= David Crosley =

English Baptist minister

David Crosley or Crosly (1670–1744) was an English Particular Baptist minister; serving both as an Evangelist and a Pastor over the course of his life.

==Life==
Crosley was born in the neighbourhood of Todmorden, Lancashire, and was brought up by a religiously-inclined aunt. While still young he worked as a stonemason at Walsden, preaching at night. He met John Bunyan, and lived an itinerant life.

In 1691 Crosley preached a sermon at Mr. Pomfret's meeting-house in Spitalfields. Early in the following year he was at Bacup, Lancashire, where a meeting-house was built for him and his cousin, William Mitchell, and a few months later he was (according to Joseph Ivimey) baptised at Bromsgrove, Worcestershire, and formally called to the ministry on 26 August 1692. He then returned to Bacup, but in May 1695 was appointed minister of a congregation at Tottlebank, near Lancaster.

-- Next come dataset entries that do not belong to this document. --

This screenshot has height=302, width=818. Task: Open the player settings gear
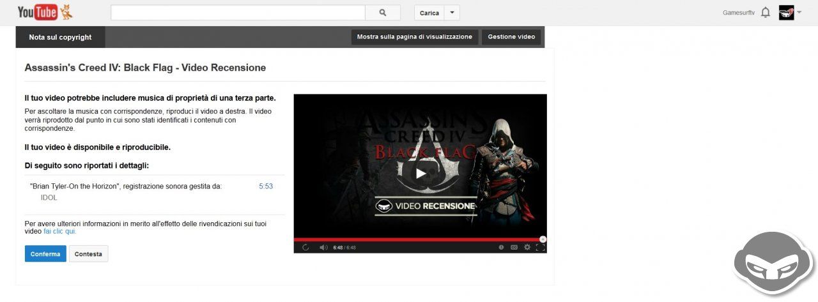tap(527, 247)
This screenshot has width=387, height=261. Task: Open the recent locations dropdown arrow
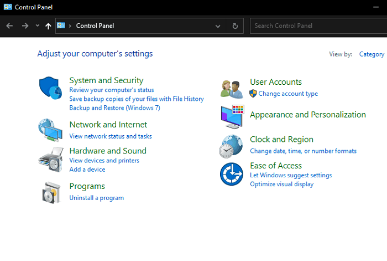coord(37,26)
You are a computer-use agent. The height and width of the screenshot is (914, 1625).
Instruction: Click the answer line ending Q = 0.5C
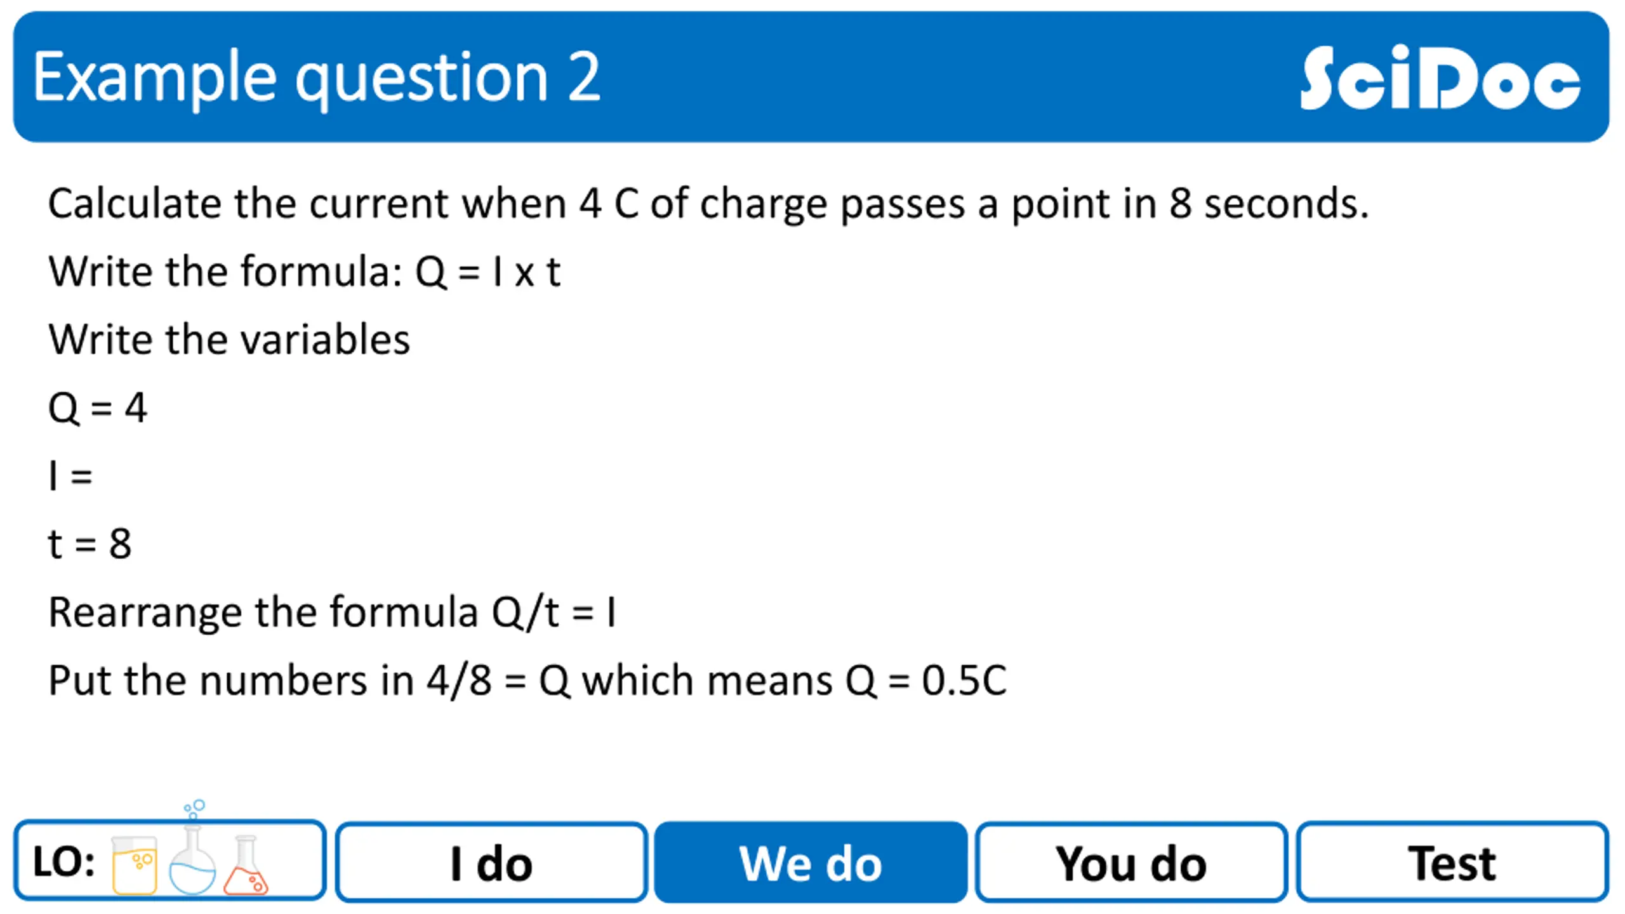coord(527,681)
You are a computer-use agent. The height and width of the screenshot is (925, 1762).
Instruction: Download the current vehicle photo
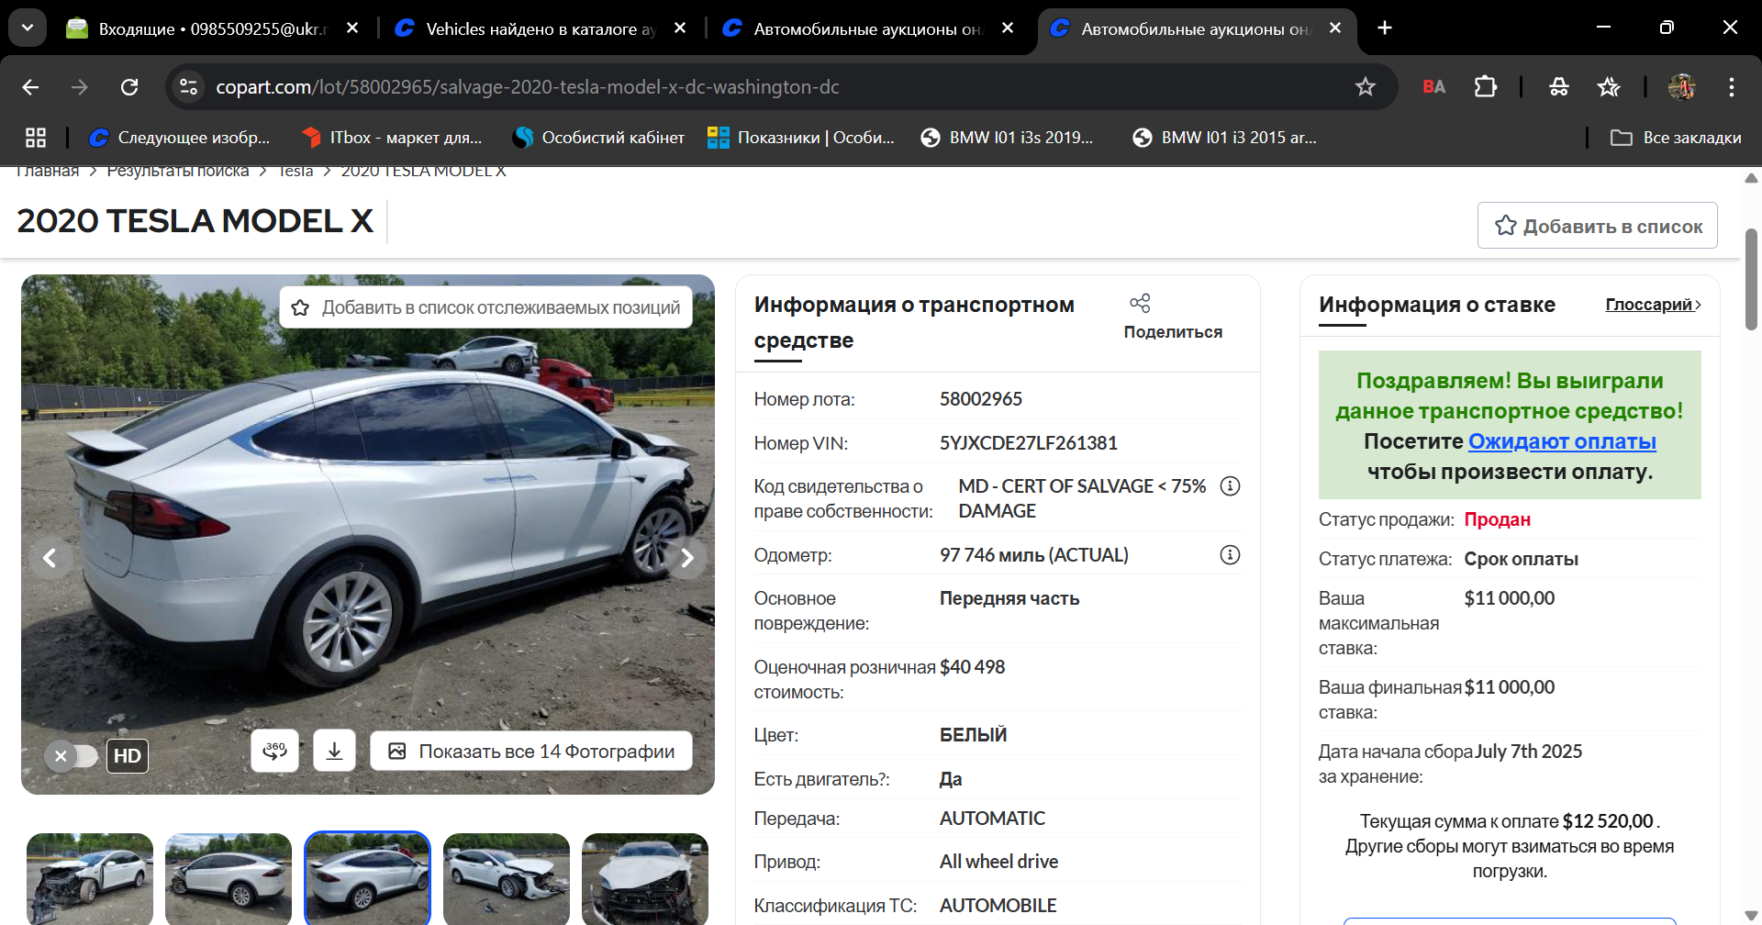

In 1705 Crosley moved to London as pastor of the Particular Baptist church, Curriers' Hall, London Wall, founded by Hanserd Knollys. Subsequently (before 1718) retiring into Lancashire, he was followed by reports of indiscretions committed in the metropolis. A reputation of "notorious immorality" clung to him, and caused his expulsion from communion by the Yorkshire and Lancashire Baptist Association. In time he lived down the scandal.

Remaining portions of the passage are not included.